WORK ITEM: Leave the pictures out and print, word for word, the lines below from the one with "The width and" through the final line.

Extracted records
────────────────

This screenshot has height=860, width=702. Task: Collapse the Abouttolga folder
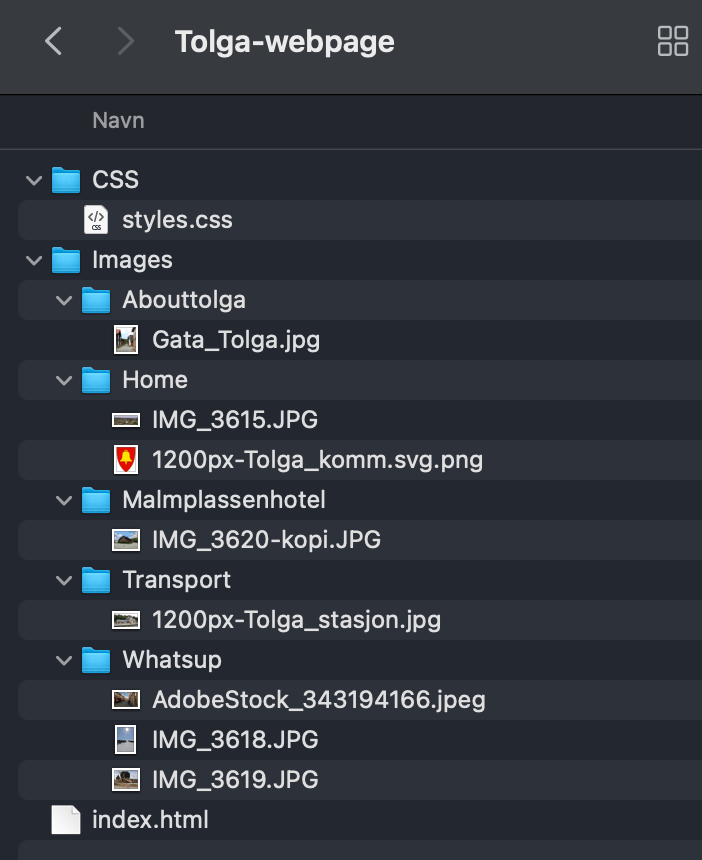(x=64, y=300)
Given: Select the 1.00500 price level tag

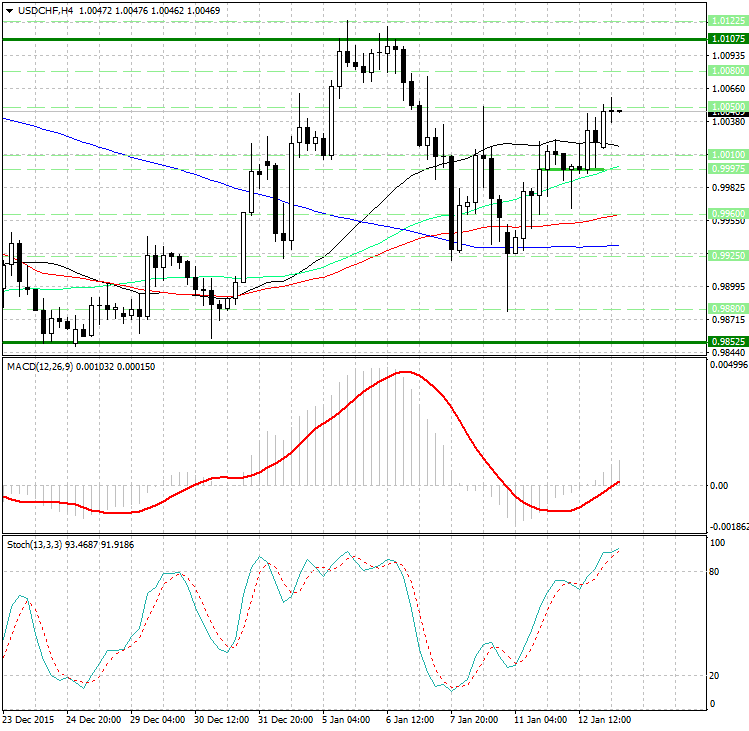Looking at the screenshot, I should coord(726,105).
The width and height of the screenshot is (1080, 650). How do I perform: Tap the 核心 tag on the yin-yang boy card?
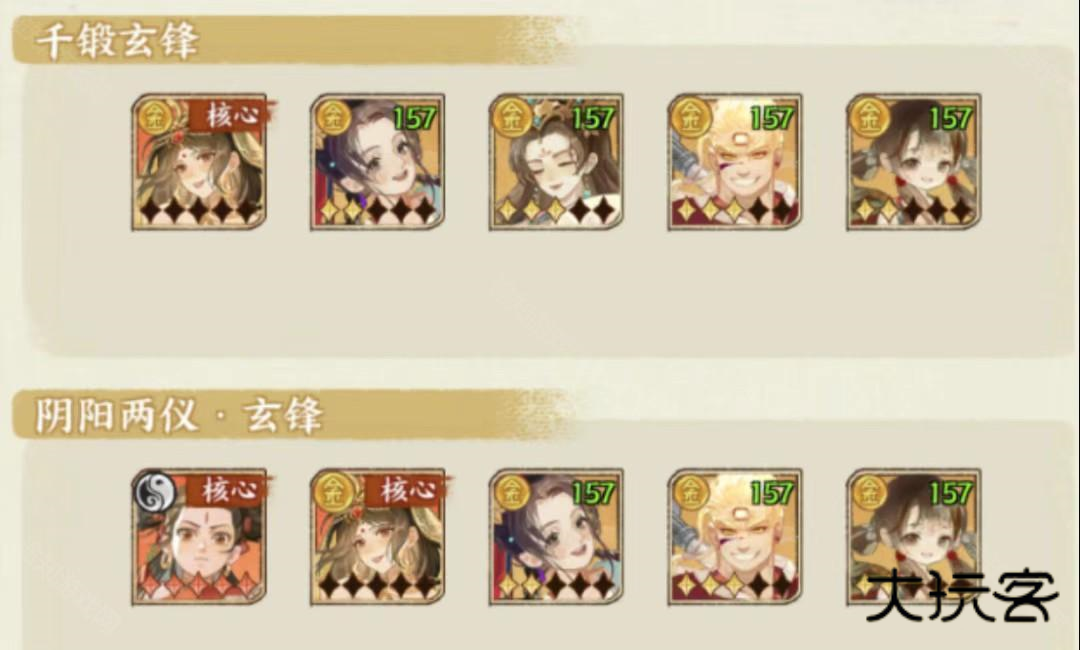tap(229, 491)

────────────────

YOUR SOLUTION:
The width and height of the screenshot is (1080, 650). How do I perform: Tap the 核心 tag on the yin-yang boy card?
tap(229, 491)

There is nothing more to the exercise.